Le gouvernement tanzanien devrait étendre les possibilités d'accession à l'école secondaire et à la formation professionnelle et améliorer la protection des enfants, a déclaré Human Rights Watch. Le gouvernement et les bailleurs de fonds devraient fournir un appui financier et politique au nouveau plan d'action en faveur des enfants les plus vulnérables et inclure les orphelins des régions minières dans le programme de dons et de bourses conditionnelles accordés aux populations vulnérables dans le cadre du Fonds d'action social tanzanien (Tanzania Social Action Fund).

La Banque mondiale et les autres donateurs traditionnels du secteur minier devraient également soutenir des mesures visant à mettre fin au travail des enfants dans les mines et à réduire l'exposition des enfants et des adultes au mercure, a affirmé Human Rights Watch.

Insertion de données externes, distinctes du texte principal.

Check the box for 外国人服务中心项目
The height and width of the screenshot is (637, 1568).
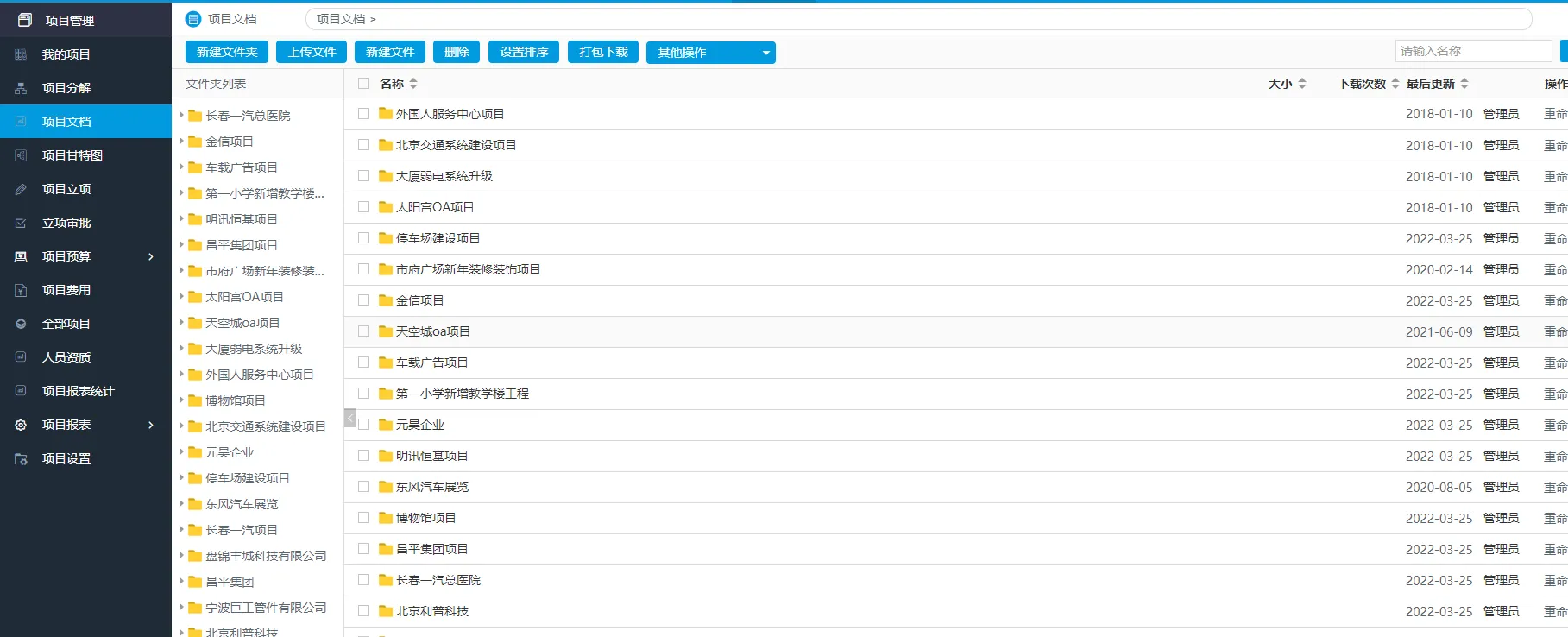pos(363,114)
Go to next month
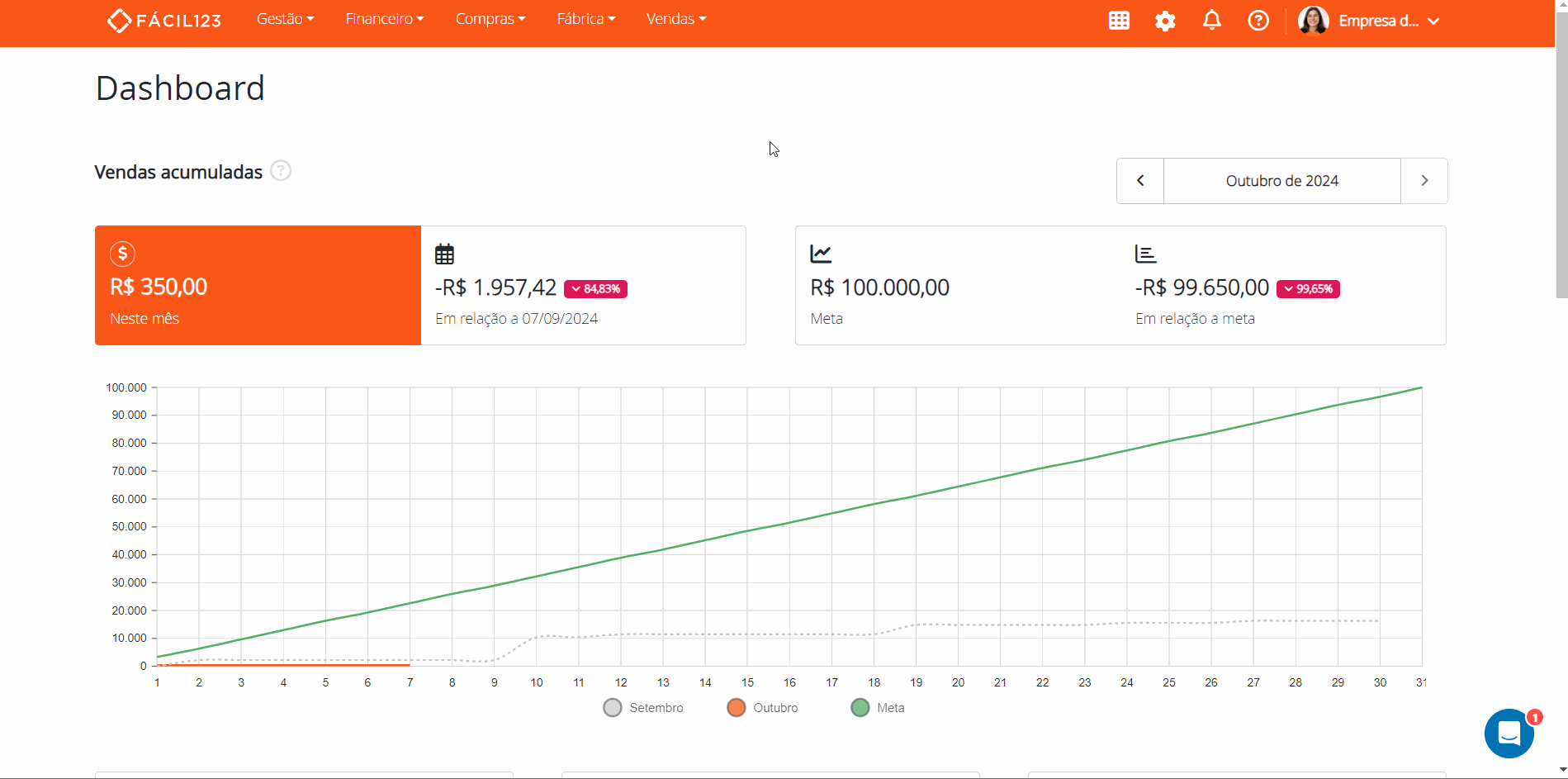This screenshot has width=1568, height=779. pyautogui.click(x=1424, y=181)
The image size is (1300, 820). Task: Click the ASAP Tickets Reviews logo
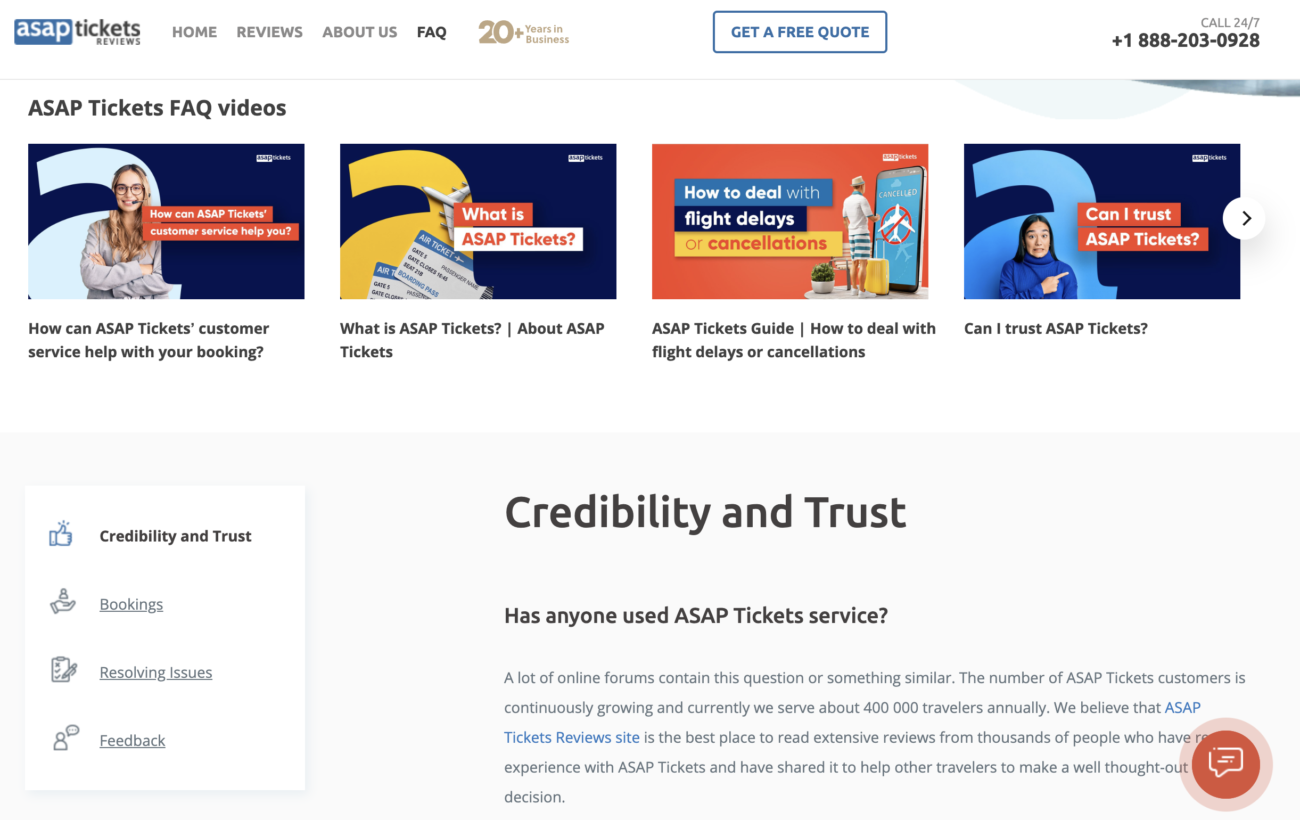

Par exemple, ils devraient aider les enfants à renoncer au travail dans les mines non homologuées et à retourner à l'école, et faire en sorte que les mines nouvellement dotées d'une licence d'exploitation n'aient pas recours au travail d'enfants. Un projet actuel de 55 millions de dollars de la Banque mondiale visant à stimuler le secteur minier ne contient aucune disposition concernant directement le travail des enfants.

Il incombe d'autre part à l'industrie de l'or de s'assurer qu'elle ne profite pas, directement ou non, du travail illégal d'enfants, a souligné Human Rights Watch. Pourtant, la plupart des négociants en or interrogés par Human Rights Watch en Tanzanie ne disposaient d'aucune procédure pour éliminer de leurs circuits de distribution l'or extrait par des enfants.

Les petits négociants ont l'habitude de s'approvisionner en or directement à la mine ou dans les villes minières, puis revendent à de plus gros négociants en Tanzanie. Parfois, l'or passe par plusieurs intermédiaires avant de parvenir aux négociants qui l'exportent. Selon le gouvernement tanzanien, les employés des petites mines ont produit environ 1,6 tonne d'or en 2012 – pour une valeur d'environ 85 millions de dollars.

Les Émirats arabes unis (EAU) sont la première destination de l'or en provenance des petites mines de Tanzanie. Cet or est également exporté vers la Suisse, l'Afrique du Sud, la Chine et le Royaume-Uni.

« Qu'elles soient petites ou grandes, tanzaniennes ou multinationales, les entreprises devraient éviter d'être mêlées à des cas d'emploi illégal d'enfants le long de leur circuit d'approvisionnement», a conclu Janine Morna. « En tant que détenteurs du pouvoir d'achat, les négociants en or ont un moyen de pression sur leurs fournisseurs. Ils devraient en user pour protéger les enfants et pour éviter que les consommateurs n'achètent de l'or entaché du fait qu'il provient de l'exploitation du travail d'enfants».